The opinion of the court was delivered by: Honorable John F. Walter, United States District Judge
S. Eagle Courtroom Deputy ATTORNEYS PRESENT FOR PLAINTIFFS: None None Present Court Reporter ATTORNEYS PRESENT FOR DEFENDANTS: None
PROCEEDINGS (IN CHAMBERS): ORDER DENYING PLAINTIFFS' MOTION FOR PRELIMINARY INJUNCTION [filed 1/30/2012; Docket No. 17]

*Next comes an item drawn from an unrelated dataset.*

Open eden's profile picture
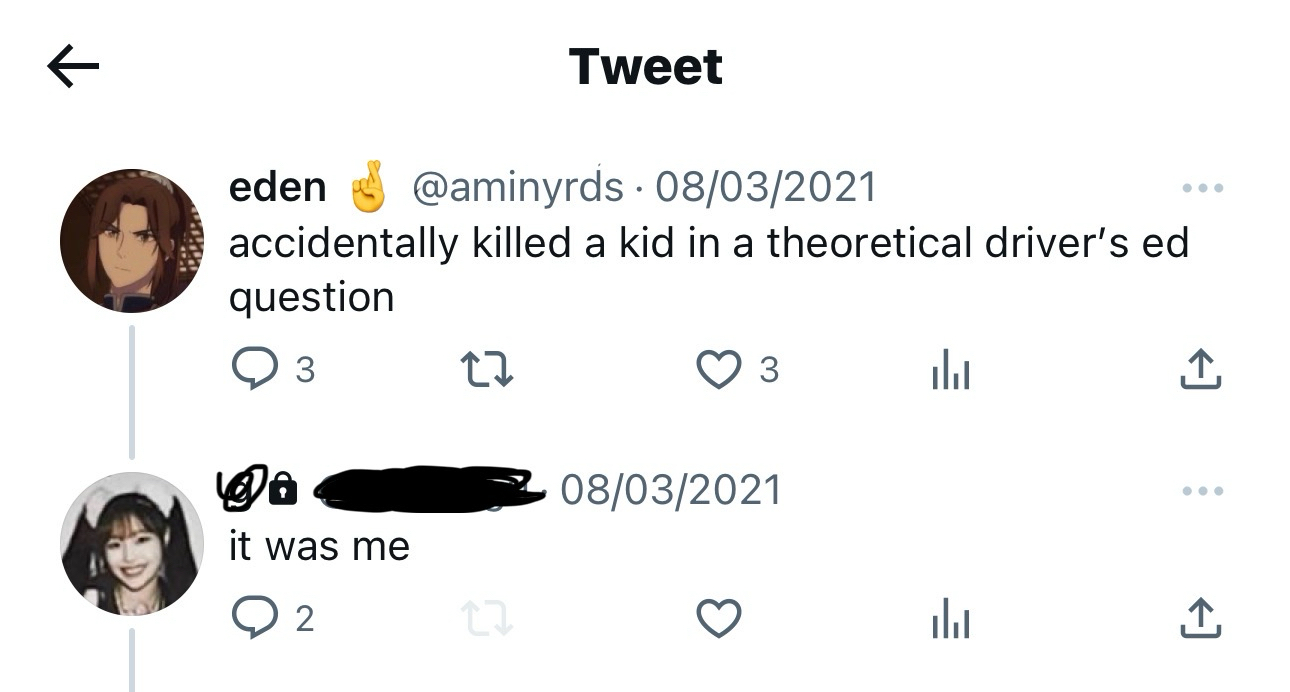 coord(131,241)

On January 30, 2012, Plaintiffs Sprint Nextel Corporation, Boost Worldwide, Inc. and Virgin Mobile USA, L.P. (collectively "Plaintiffs") filed a Motion for Preliminary Injunction. Defendants Ezcom, Inc. d/b/a Tricom Communications and Michael Li Wu (collectively "Defendants") did not file an Opposition. Pursuant to Rule 78 of the Federal Rules of Civil Procedure and Local Rule 7-15, the Court finds that this matter is appropriate for decision without oral argument. The hearing calendared for February 27, 2012 is hereby vacated and the matter taken off calendar. After considering the moving papers and the arguments therein, the Court rules as follows:
Injunctive relief is "an extraordinary remedy that may only be issued upon a clear showing that plaintiff is entitled to such relief." Winter v. Natural Resources Defense Council, 555 U.S. 7, 129 S. Ct. 365, 376 (2008). A plaintiff seeking a preliminary injunction must establish: (1) a likelihood of success on the merits; (2) a likelihood that the moving party will suffer irreparable harm absent a preliminary injunction; (3) that the balance of equities tips in the moving party's favor; and (4) that an injunction is in the public's interest. Id. at 374; see also American Trucking Associations, Inc. v. City of Los Angeles, 559 F.3d 1046, 1052 (9th Cir. 2009). The Ninth Circuit recently confirmed that its "serious questions" approach survived Winter when applied as part of the four-element Winter test. Alliance for the Wild Rockies v. Cottrell, 632 F.3d 1127, 1134 (9th Cir. 2011). In other words, "'serious questions going to the merits' and a balance of hardships that tips sharply towards the plaintiff can support issuance of a preliminary injunction, so long as the plaintiff also shows that there is a likelihood of irreparable injury and that the injunction is in the public interest." Id. at 1135.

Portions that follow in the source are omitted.